In 2008, as the U.S. was about to elect its first black President, the major broadcast networks announced a fall schedule that featured only one show starring a person of color. And that depended on your definitions of person and of color: the series, Fox’s The Cleveland Show, was animated, and its African-American lead was voiced by a white guy.
The ensuing years have proved, from Trayvon Martin to Donald Sterling, that the Obama age did not usher in a postracial paradise. But here’s one sign of hope and change: those same broadcasters just announced what is likely their most racially diverse new schedule ever. There will be sitcoms about African-American, Hispanic and Asian-American families; dramas starring black women; a music-business drama about a black family; and an ambitious legal drama about race in America from the screenwriter of 12 Years a Slave. (All this after Comedy Central named Larry Wilmore, The Daily Show’s “senior black correspondent,” to host The Minority Report after Stephen Colbert leaves next year.)
TV has been through this cycle before: the networks announce a vanilla schedule, protests arise, things get better for a while, until they don’t. But there’s a reason to think the change will be more lasting this time–the only reason to believe anything in Hollywood: money.
The main audience for the networks’ schedule announcements is advertisers. Once, networks would pitch the few shows with minority leads by scheduling them in “urban” blocks or assuring Madison Avenue that white viewers wouldn’t flee shows with stars of color. Inclusiveness was nice, but would it pay?
Today, though, advertisers know it does. When Coca-Cola aired a striking Super Bowl ad with “America the Beautiful” sung in languages other than English, it bet that in today’s America the multicultural halo was worth any xenophobic pushback. Interracial or gay couples have been in ads for Cheerios, Chevrolet, Banana Republic and Honey Maid graham crackers.
Meanwhile, the networks have proof that minority stars are not commercial suicide. Indian American Mindy Kaling is going into her third year on The Mindy Project, while two of the biggest hit dramas, Scandal and Sleepy Hollow, star black women, as does CBS’s summer sci-fi tentpole Extant, with Halle Berry. This isn’t some condescending “tolerance”–it’s viewers of all colors wanting authenticity, a world that looks like their world, where white is no longer the default.

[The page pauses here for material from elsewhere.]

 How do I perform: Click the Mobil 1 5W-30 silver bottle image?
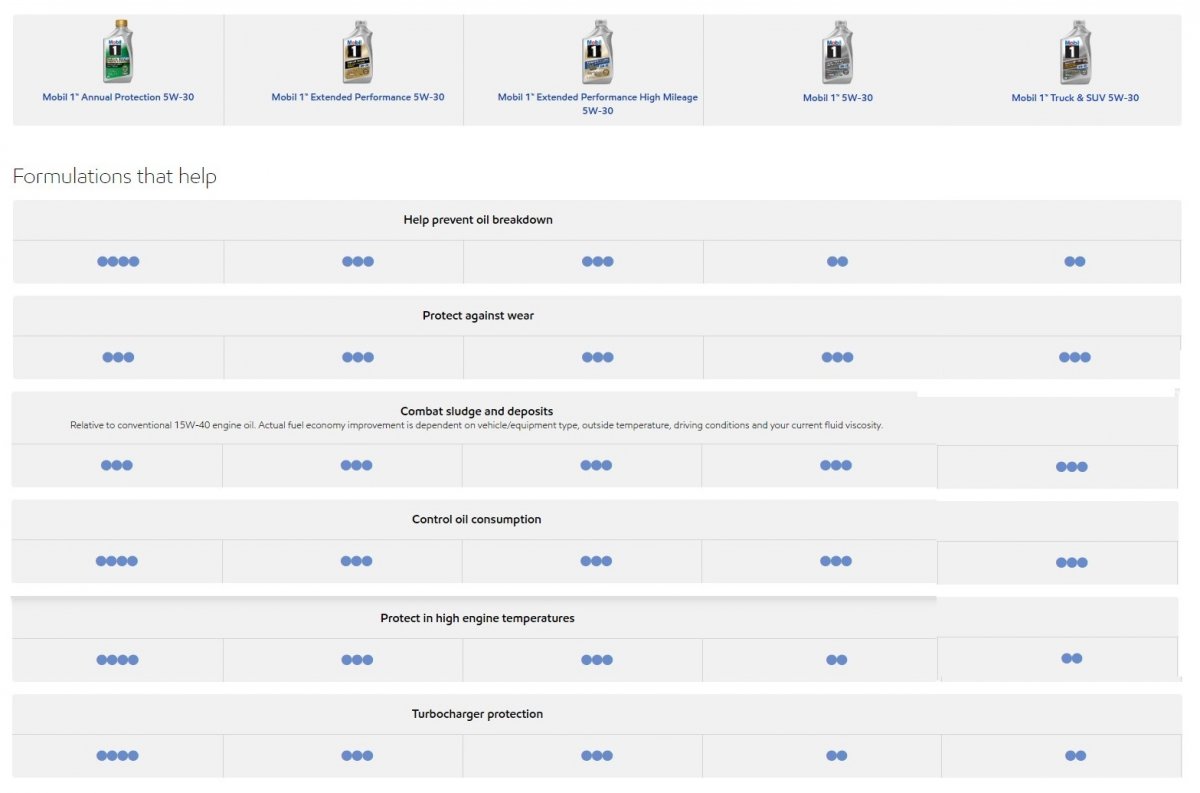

And it’s truer the younger the audience gets. More than 40% of millennial adults are nonwhite. Youth-oriented ABC Family has for years cast shows like The Fosters and Switched at Birth with attention to race, disability and sexual orientation. Now its former chief, Paul Lee, runs ABC, the network with the most diverse fall schedule. “You’re going to see shows reflecting the already changed face of America,” he told advertisers.
Young people want diversity. Advertisers want young people. Networks want advertisers. That may not be stirring idealism, but it works. Diversity achieved through shame can fade when the headlines do. Diversity demanded through the market is sturdier, because media companies’ desire for money never fades.
Of course the shows, like any shows, need to be good. Creatively, I’m most excited about how this new crop is aware of the complexities of ethnic cross-pollination today. In ABC’s Fresh off the Boat, based on chef Eddie Huang’s memoir of growing up Taiwanese-American in the ’90s, young Eddie (Hudson Yang) is obsessed with hip-hop culture and African-American rappers like Notorious B.I.G. In Black-ish (produced by Wilmore), Anthony Anderson plays a family man grappling with what it means to be black in an affluent, largely white community.
These shows are engaging with a culture whose boundaries are more porous– a world that’s not black and white but black-ish, white-ish, yellow-ish, brown-ish. There’s still work to do. Stereotypes haven’t disappeared. TV has hardly become perfect. But it’s getting better … ish.